Che cosa sta succedendo? Il blocco sociale che ha sostenuto in tutto e per tutto Berlusconi negli ultimi anni ha ritirato, in maniera più o meno esplicita, il proprio supporto al governo. Il ministro Matteoli fischiato dai costruttori dell'Ance è solo l'ultimo episodio di una lunga serie. In manifestazioni pubbliche le più diverse (quella più visibile è stata la "marcia degli imprenditori" di Treviso), i ceti produttivi del Nord hanno cercato di dire "basta". Questa frana di consensi sul "lato destro" si va a saldare alle contestazioni da sinistra (il popolo viola, le donne del movimento "Se non ora quando"). Movimenti di ideologia diversissima trovano però un collante nell'istanza di "moralizzazione" della politica. È una sorta di ritorno al 1992: viene perfino cucinato un referendum elettorale, con l'assai condivisibile obiettivo di sbaraccare il "porcellum".
La storia però si ripete due volte, la prima come tragedia la seconda come farsa. Nel '92 a entrare in crisi era il sistema dei partiti, oggi contano singoli episodi: le vicende erotico-politiche del premier, la corruzione spiccia di vari esponenti della corte dei miracoli di cui si è circondato. Nel '92 la Confindustria si offriva per la "supplenza" a una politica in bancarotta, rompenendo il vecchio schema consociativo ed anticipando gli umori dei propri associati. Oggi la Confindustria nazionale arriva "tardi" rispetto a un sentimento antigovernativo che rivela una comprensibile frustrazione. Gli imprenditori perdonerebbero volentieri i festini del "presidente del fare", se non fosse che sono l'unico "fare" a cui si dedica. L'inconcludenza del governo, l'anti-liberismo ideologico del ministro dell'Economia, il continuo rinvio delle "riforme per crescere" danno poche speranze, anche a chi ha sempre sostenuto questa maggioranza, come molti industriali.
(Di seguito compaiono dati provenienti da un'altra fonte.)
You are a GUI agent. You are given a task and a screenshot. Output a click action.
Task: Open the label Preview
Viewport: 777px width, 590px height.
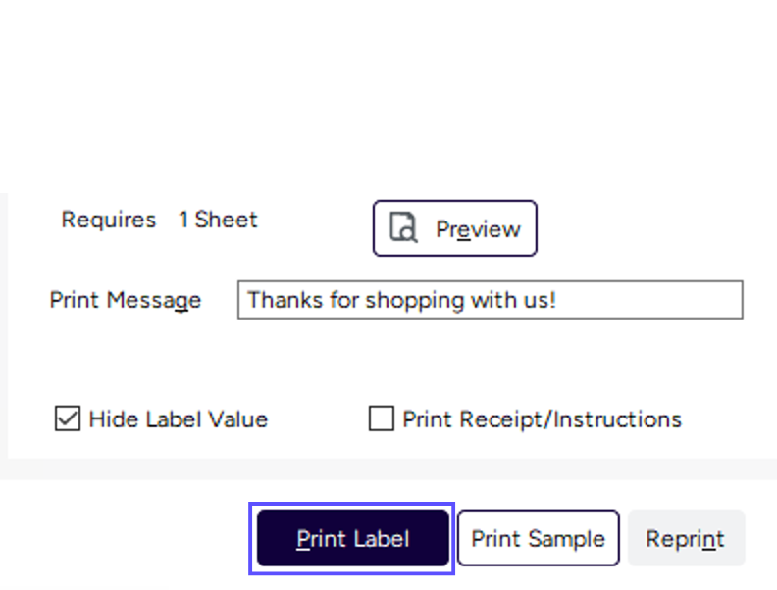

Tuttavia, c'è l'altro lato della medaglia. Emma Marcegaglia è a fine mandato e sembra tentata (come D'Amato e Montezemolo prima di lei) dalla "discesa in campo". Bonanni è già l'uomo forte del dietro le quinte della politica: giocando di sponda coi vescovi, è lui che sogna un asse Casini-Alfano-Maroni per un centro-destra deberlusconizzato e neo-democristiano. Marcegaglia è stata fino a ieri fin troppo vicina al governo, Bonanni continua a condizionarlo profondamente. L'opposizione all'innalzamento dell'età pensionabile per le donne, il no alla privatizzazione delle poste, la difesa del pubblico impiego (dove la Cisl è fortissima) portano la sua firma.
Insomma, c'è una componente "personale" della loro protesta che è bene non trascurare. Legittimamente, hanno visto aprirsi una finestra di opportunità e ci si vogliono infilare.
Attenzione però al paradosso del "dopo-Berlusconi": tutti se lo vanno immaginando, da anni, in un modo o nell'altro, ma non arriva mai. In questo, proprio la "classe dirigente" (non solo la classe politica) ha le sue colpe. E' difficile non essere d'accordo con Carlo Calenda e Andrea Romano, che sul sito di "Italia Futura" hanno ricordato come una classe dirigente avrebbe "il dovere di dire verità anche rischiose prima che diventino affermazioni scontate e di senso comune". E invece le associazioni di categoria arrivano solo oggi ad interpretare un malessere maturato già da mesi nel loro corpo associativo, che al contrario si dedicavano a sedare quando l'equilibrio politico sembrava più stabile e il governo Berlusconi quindi ancora una sponda affidabile. E' per questo che viene facile ai berlusconiani accusarli d'opportunismo: un'accusa che può, purtroppo, indebolire i loro giusti argomenti.